In 1805, the French political theorist and politician Alexis de Tocqueville was born in Paris, France. Tocqueville is best remembered for his two-volume work, Democracy in America, and his study of the French Revolution, The Old Regime and the Revolution.
In 1848, police put down a nationalist revolt in Ireland. Known as the Tipperary Revolt, Young Irelander Rebellion and Famine Rebellion, the Young Irish Movement led the action.
In 1883, the Italian fascist dictator Benito Mussolini was born in Predappio, Forli, Italy.
In 1890, the Dutch painter Vincent van Gogh died by his own hand in Auvers-sur-Oise,
France. Van Gogh painted in the post-impressionist style.
In 1921, Adolf Hitler became the leader of the National Socialist German Workers' Party (the Nationalsozialistische Deutsche Arbeiterpartei or Nazi Party).
In 1932, Federal troops, under the command of General Douglas MacArthur and as authorized by President Herbert Hoover, dispersed the Bonus Army encamped in a Hooverville shanty town near to Washington, DC.
In 1958, President Dwight D. Eisenhower signed the National Aeronautics and Space Act
(Pub.L. 85-568), legislation which brought the National Aeronautics and Space Administration (NASA) into being.

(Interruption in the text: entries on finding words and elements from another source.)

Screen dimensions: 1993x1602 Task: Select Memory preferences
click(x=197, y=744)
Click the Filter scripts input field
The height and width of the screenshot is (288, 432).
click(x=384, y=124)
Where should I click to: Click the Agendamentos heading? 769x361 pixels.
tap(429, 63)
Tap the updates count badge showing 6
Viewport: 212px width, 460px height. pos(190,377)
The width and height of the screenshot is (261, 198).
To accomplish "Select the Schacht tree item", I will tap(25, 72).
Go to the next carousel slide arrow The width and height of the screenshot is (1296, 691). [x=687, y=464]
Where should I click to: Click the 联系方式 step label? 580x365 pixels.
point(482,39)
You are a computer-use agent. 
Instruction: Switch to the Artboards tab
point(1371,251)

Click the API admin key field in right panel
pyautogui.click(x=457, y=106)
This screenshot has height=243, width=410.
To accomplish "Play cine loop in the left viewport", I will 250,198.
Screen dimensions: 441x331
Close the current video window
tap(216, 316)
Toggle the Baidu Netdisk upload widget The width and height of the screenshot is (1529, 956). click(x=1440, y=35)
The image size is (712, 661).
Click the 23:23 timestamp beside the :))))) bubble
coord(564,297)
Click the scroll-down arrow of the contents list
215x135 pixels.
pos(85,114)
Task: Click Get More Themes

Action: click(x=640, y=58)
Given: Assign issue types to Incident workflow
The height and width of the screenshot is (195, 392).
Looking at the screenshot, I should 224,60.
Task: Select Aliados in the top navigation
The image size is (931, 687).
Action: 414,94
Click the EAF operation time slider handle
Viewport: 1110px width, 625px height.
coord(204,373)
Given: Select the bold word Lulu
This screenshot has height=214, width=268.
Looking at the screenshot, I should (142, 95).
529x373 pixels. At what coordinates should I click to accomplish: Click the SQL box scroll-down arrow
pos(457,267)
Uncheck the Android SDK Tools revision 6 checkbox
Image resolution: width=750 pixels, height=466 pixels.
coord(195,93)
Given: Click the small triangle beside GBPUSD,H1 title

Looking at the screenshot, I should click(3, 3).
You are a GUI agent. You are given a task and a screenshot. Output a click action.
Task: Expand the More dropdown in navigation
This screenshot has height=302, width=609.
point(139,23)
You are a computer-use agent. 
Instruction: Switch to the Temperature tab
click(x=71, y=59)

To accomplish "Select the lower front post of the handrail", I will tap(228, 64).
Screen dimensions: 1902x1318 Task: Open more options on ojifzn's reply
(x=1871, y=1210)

The act originated as a response to the launch of Sputnik I in October, 1957 by the Soviet Union.
In 1979, the German-American philosopher Herbert Marcuse died in Starnberg, West Germany. Marcuse is best remembered for his books, Eros and Civilization and One-Dimensional Man, as well as for the role he played as mentor to the New Left in the United States and Europe.
In 1983, the Spanish filmmaker Luis Buñuel died in Mexico City, Mexico.